======== Kaynak metin
Şii Vakfı Konseyi Başkanı: “Merceiyet dosdoğru oluşu, doğru sözlülüğü ve Ali ile Huseyn’in yoluna bağlılığından ötürü gönüllere ve canlara sahip olmuştur. Bu savaş günlerinde zafer üretmiştir; barış günlerinde de zafer üretecektir”

Irak Şii Vakfı Konseyi Seyyid Alâ el-Musavî “Merceiyet dosdoğru oluşu, doğru sözlülüğü ve Ali ile Huseyn’in yoluna sıkı sıkıya bağlılığından ötürü gönüllere ve canlara sahip olmuştur. Bu, savaş günlerinde zafer üretmiştir; inşa’Allah barış günlerinde de zafer üretecektir.”

Mukaddes Hz. Huseyn ve Hz.Abbas (Allah'ın selâmı üzerlerine olsun) Türbeleri Genel Sekreterlikleri tarafından Hz.İmam Huseyn, Kardeşi Hz.Ebulfazl Abbas ve Oğlu Hz.İmam Seccâd’ın (Allah'ın selâmı hepsine olsun) mubarek doğumlarını anmak amacıyla organize edilen XIV. Uluslararası Şahadetin Baharı Kültür Festivali başladı. Sloganı “Hz.İmam Huseyn (O'na selâm olsun) ile devrimci ve fetva ile muzafferiz” olarak belirlenen festivalin açılış töreni 3 Şaban 1439 (20 Nisan 2018) Cuma günü düzenlendi.

Yukarıdaki sözler de Irak Şii Vakfı Konseyi Başkanı Seyyid Alâ Musavî’nin törendeki konuşmasından. Seyyid Alâ el-Musavî’nin konuşmasında şunlar yer aldı:

“Mubarek günler.Sevinçlerine ve neşesine Irak’ın evlatlarının Irak toprağını DAİŞ (DEAŞ,IŞİD) teröristlerinden temizleyerek kaydettiği zaferlerin sevincin ve neşesinin eşlik ettiği bu mubarek günlerdeyiz. Zafer Ehlibeyt İmamları’nın (Hepsine selâm olsun) yolu olan şahadet yolunu benimseyen şehitlerin kanıyla gelmiştir. Zira Şehitlerin Efendisi Hz.İmam Huseyn (Allah'ın selâmı üzerine olsun) Kerbelâ’da bunu hatırlatmıştır. İşte bu yol da Irak’ın ve Iraklıların zaferine yol açmıştır.”

“Merceiyet özet bir sözüyle ümmet vicdanını harekete geçirmiş, başkalarının haddini aşmasının önüne yüce bir duvar çekmiş ve Irak olarak bizlerin üzerinden de ümmetin üzerinden de karanlık bir kabusu ortadan kaldırmıştır. Irak’ın ihtilali ile sürprize uğradığımız o uğursuz günlerde Yüce Dini Mercii’nin sözü ile o kırılganlık hali; bir hazırlık haline, bir kuvvet hissine ve fedakarlığa doğru bir atılıma dönüştü. İş bazılarının dediği gibi otuz sene de uzamadı; üç seneden fazla da. Bu da Ali’nin, Huseyn’in ve Onlar’ın Evlatları olan İmamlar’ın (Hepsine selâm olsun) yolunun; doğruluğun, ilkeler üzere sebatın ve Allah-u Teâlâ ile buluşmayı bekleme yolunun bereketi ile olmuştur.”
================
Yapılacak görev: Kaynak metne göre Şahadetin Baharı Kültür Festivali'nin açılış töreninin hangi gün düzenlendiğini yazın.
======== Kaydedilen veriler
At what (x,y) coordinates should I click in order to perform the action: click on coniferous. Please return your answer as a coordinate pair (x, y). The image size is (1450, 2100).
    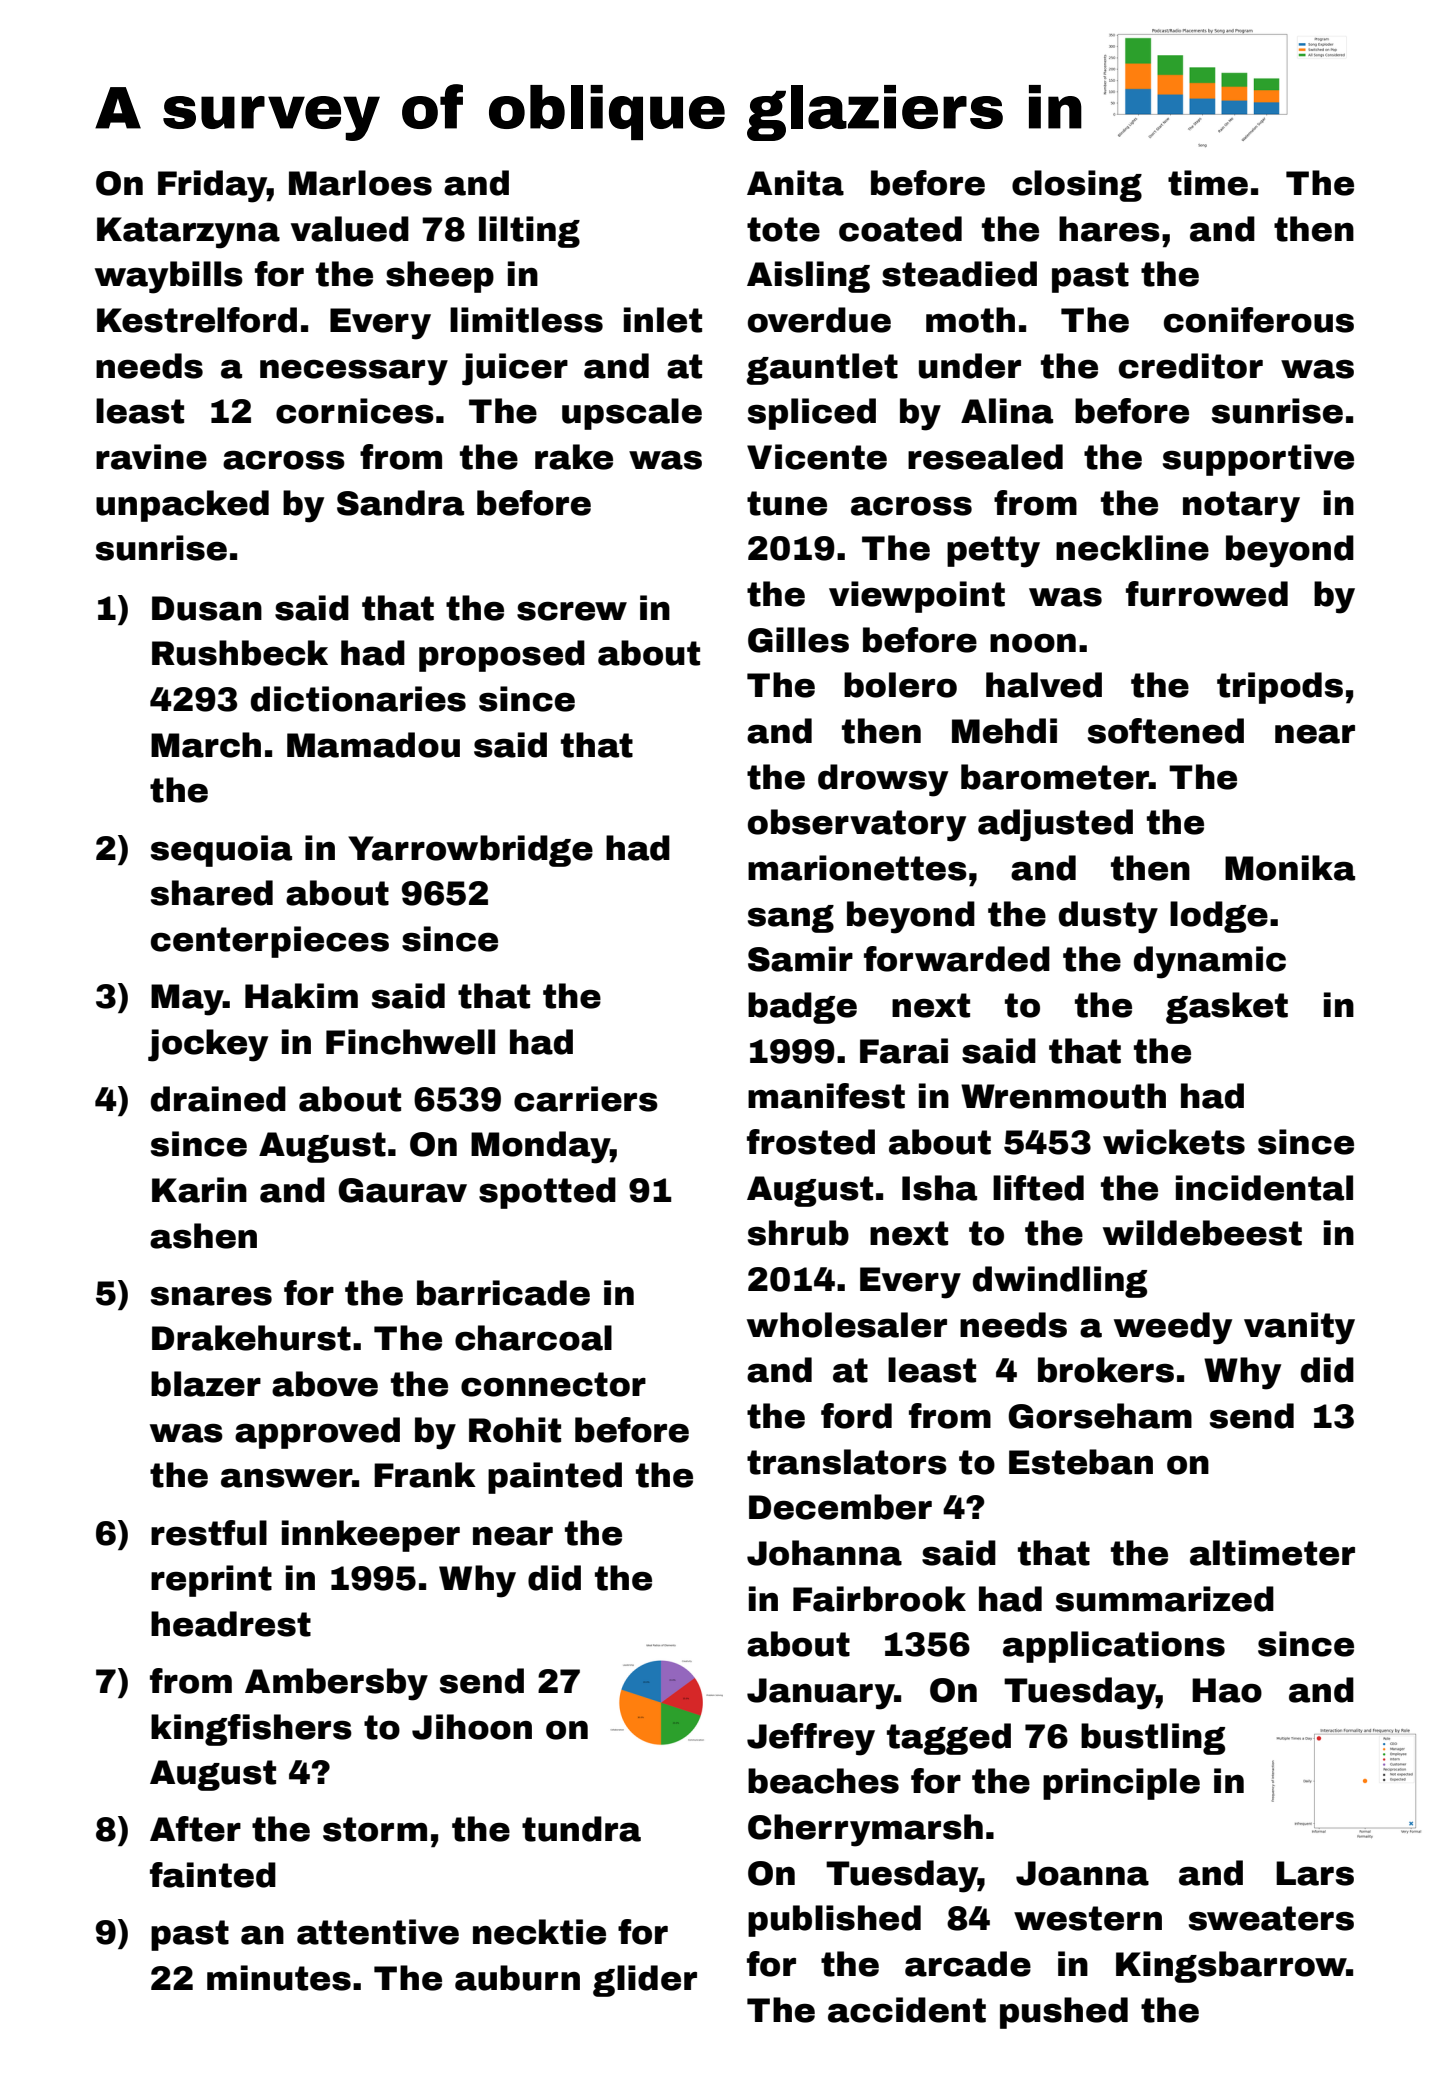
    Looking at the image, I should click on (1259, 320).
================
Çözülen problem: Açılış töreni 3 Şaban 1439 (20 Nisan 2018) Cuma günü düzenlendi.